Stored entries
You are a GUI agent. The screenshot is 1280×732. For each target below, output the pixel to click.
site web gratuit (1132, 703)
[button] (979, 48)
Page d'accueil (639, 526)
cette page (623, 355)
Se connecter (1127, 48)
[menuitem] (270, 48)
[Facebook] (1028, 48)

- TASK TO COMPLETE
Word for word, return all of the records.

- THE ANSWER
You are a GUI agent. The screenshot is 1280×732. For each target below, output the pixel to click.
site web gratuit (1132, 703)
[button] (979, 48)
Page d'accueil (639, 526)
cette page (623, 355)
Se connecter (1127, 48)
[menuitem] (270, 48)
[Facebook] (1028, 48)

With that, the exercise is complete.